# INPUT

○ ○ ○

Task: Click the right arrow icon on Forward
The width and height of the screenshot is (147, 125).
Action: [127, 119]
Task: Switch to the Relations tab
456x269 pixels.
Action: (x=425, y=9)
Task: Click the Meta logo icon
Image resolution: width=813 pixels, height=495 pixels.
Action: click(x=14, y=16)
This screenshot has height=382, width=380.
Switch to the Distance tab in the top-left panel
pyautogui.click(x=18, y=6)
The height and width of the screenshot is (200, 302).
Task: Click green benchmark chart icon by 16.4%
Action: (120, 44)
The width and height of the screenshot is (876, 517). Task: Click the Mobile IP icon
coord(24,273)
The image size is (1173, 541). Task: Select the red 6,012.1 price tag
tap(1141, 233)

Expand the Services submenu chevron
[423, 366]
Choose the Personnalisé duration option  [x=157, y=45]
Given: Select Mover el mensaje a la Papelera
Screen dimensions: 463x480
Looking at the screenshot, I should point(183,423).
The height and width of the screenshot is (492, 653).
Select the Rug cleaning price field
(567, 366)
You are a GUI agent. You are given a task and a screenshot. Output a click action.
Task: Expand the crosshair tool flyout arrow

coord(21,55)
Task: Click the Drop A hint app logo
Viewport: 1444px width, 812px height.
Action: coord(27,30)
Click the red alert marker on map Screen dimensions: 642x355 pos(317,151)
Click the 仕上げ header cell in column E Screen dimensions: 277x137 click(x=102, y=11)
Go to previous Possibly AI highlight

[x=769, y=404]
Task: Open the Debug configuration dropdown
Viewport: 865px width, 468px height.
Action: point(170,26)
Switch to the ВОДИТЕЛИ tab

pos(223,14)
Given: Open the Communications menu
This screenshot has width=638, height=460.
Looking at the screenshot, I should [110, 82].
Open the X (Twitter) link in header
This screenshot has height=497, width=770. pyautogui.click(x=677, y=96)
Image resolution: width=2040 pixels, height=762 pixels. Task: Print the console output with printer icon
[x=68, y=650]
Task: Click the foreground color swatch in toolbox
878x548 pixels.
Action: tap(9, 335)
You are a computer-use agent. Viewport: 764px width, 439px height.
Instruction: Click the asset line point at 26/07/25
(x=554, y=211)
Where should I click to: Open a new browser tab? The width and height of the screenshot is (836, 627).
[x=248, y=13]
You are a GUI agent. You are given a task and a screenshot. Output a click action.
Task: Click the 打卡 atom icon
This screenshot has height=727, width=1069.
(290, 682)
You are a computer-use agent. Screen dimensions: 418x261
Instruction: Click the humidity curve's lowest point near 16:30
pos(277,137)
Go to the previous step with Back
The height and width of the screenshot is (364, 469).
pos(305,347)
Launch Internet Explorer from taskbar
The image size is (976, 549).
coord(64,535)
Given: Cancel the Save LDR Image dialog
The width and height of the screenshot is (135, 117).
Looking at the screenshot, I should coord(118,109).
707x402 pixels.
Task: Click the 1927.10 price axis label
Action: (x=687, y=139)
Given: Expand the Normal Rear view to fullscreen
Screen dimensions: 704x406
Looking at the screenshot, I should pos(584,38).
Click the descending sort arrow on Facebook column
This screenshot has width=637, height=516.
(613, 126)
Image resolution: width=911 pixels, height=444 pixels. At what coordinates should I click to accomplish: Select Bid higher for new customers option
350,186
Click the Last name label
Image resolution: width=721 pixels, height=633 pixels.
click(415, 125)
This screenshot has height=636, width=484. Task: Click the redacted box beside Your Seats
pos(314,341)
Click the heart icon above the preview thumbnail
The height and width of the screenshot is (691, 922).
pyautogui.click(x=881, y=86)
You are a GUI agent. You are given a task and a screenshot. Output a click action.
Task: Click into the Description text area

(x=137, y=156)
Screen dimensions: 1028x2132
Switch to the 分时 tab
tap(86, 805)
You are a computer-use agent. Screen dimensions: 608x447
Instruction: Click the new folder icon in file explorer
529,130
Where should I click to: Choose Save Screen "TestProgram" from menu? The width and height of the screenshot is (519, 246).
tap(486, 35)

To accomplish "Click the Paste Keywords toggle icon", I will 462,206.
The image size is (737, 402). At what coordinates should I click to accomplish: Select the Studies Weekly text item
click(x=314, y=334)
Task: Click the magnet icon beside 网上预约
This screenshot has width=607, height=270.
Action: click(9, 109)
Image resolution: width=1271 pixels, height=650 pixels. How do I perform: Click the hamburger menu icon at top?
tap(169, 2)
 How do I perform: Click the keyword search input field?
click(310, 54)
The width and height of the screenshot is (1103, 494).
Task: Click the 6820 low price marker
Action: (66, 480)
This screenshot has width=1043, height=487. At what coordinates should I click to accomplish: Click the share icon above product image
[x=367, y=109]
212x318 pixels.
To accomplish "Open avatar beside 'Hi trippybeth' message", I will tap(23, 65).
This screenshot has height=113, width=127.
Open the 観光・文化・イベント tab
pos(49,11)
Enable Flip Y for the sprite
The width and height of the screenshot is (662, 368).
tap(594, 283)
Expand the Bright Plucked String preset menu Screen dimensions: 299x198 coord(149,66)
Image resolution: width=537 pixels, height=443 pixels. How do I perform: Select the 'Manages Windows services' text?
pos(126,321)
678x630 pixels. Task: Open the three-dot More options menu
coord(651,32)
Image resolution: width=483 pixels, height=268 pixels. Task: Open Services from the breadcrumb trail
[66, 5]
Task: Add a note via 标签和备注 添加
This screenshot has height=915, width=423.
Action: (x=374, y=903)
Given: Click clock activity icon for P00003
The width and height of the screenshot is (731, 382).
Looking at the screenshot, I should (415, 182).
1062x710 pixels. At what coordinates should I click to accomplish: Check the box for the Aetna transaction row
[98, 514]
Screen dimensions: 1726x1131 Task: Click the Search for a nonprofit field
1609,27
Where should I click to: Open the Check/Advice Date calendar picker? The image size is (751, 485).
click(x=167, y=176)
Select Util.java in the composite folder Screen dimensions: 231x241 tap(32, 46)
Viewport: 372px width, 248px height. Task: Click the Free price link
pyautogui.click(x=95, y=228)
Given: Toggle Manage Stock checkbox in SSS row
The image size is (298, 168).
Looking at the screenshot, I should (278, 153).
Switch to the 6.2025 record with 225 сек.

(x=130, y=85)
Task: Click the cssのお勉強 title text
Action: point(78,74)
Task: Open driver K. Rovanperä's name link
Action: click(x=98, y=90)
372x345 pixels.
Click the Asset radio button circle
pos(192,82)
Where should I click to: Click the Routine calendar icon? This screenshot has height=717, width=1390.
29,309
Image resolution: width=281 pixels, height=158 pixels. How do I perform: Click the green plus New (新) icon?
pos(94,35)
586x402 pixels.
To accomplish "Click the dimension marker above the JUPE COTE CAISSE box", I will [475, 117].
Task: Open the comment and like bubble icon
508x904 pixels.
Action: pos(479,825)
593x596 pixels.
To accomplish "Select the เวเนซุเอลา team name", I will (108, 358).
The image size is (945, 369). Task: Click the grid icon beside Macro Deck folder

○ ○ ○

# EXERCISE PROMPT
In the listing above, find the line with "Instruction: Click the humidity" and the line with "Given: Cancel the Save LDR Image dialog". Output those two lines and every line between them, exactly as written.

# PROBLEM SOLUTION
Instruction: Click the humidity curve's lowest point near 16:30
pos(277,137)
Go to the previous step with Back
The height and width of the screenshot is (364, 469).
pos(305,347)
Launch Internet Explorer from taskbar
The image size is (976, 549).
coord(64,535)
Given: Cancel the Save LDR Image dialog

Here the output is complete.